At the time, Lore was intent on retiring to Northern California, but like any entrepreneur, couldn’t turn off the internal switch that sees challenges ripe for improvement in the existing market. Lore started looking at the low cost model of the warehouse clubs like Costco, Sam’s Club and BJ’s Wholesale and he thought about how that model would work online.
Founded in 2014, Jet.com operated in beta through the first half of 2015 until its launch on July 21, 2015. The goal was to charge low enough prices that the primary revenue driver for the company would be its $49 annual membership — similar to the warehouse clubs.
However, within months of the launch the company dropped its $49 membership fee. While Jet claimed it was due to the greater than expected consumer response, it was also suggested by the (Amazon CEO Jeff Bezos-owned) Washington Post that this was done due to slow customer growth.
While we’ll never know the precise details behind this, one thing we do know is that Jet has been extremely successful raising capital. In November of 2015 it raised a $500 million round led by Fidelity, which was on top of $225 million round in early 2015.

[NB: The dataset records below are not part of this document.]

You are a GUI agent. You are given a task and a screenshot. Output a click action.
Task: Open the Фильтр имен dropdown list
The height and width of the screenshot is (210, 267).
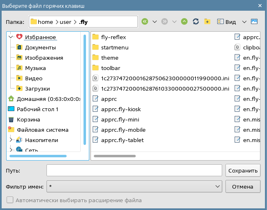pyautogui.click(x=218, y=187)
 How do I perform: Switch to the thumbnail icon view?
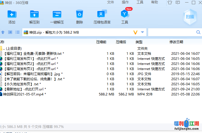click(10, 32)
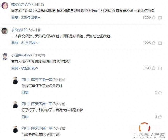Collapse replies via 收起回复
The image size is (168, 140).
tap(29, 68)
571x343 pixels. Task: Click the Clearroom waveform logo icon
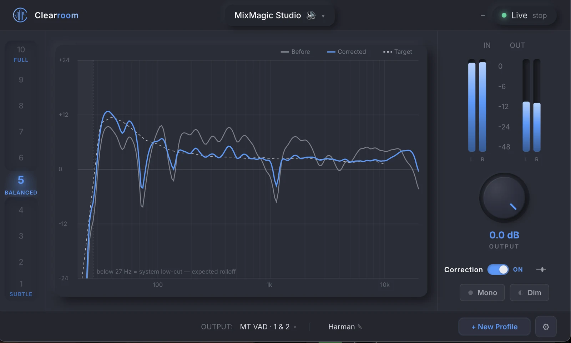[20, 15]
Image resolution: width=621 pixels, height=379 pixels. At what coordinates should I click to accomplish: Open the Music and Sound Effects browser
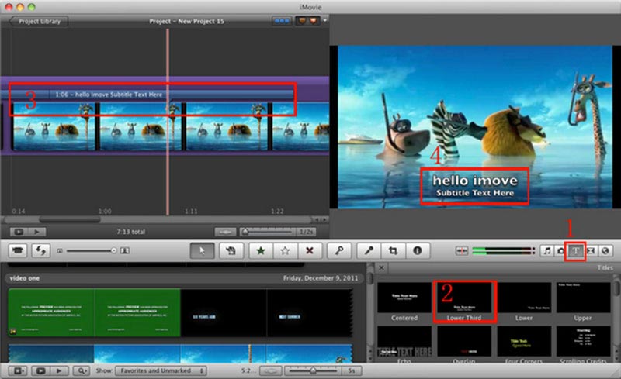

While this could be an example of irrational exuberance, it could also be seen as a strong belief in Jet’s pricing algorithm.
Stealing Amazon's Thunder
According to Lore, Jet’s advantage lies in its ability to dynamically price items as a group rather than individually, as well how it ships items.
For example, if your shopping cart contains five items and all of the items are at the same fulfillment center, that would slightly lower the cost of each item. And if that fulfillment center is near to a customer, that would also help optimize the customer’s order price.
Jet offers other options to potentially lower order prices, such as if a debit card is used and/or a customer waives the right to return an item. And for customers not in a hurry to get their order, shipping by the slowest possible manner would also lower their price.
While Jet has been in operation for less than a year, and its revenues aren’t known as it’s a privately held company, expectations are high that it could put a dent in Amazon’s growth.
Publicly Jet has said that it intends to reach $20 billion in revenues by 2020, which if that comes to pass would make it faster growing than Amazon in its first five or so years. Time will tell if that comes to pass. In the mean time, Jet is hoping to slow Amazon’s growth by being as good, if not better, at the low cost business model.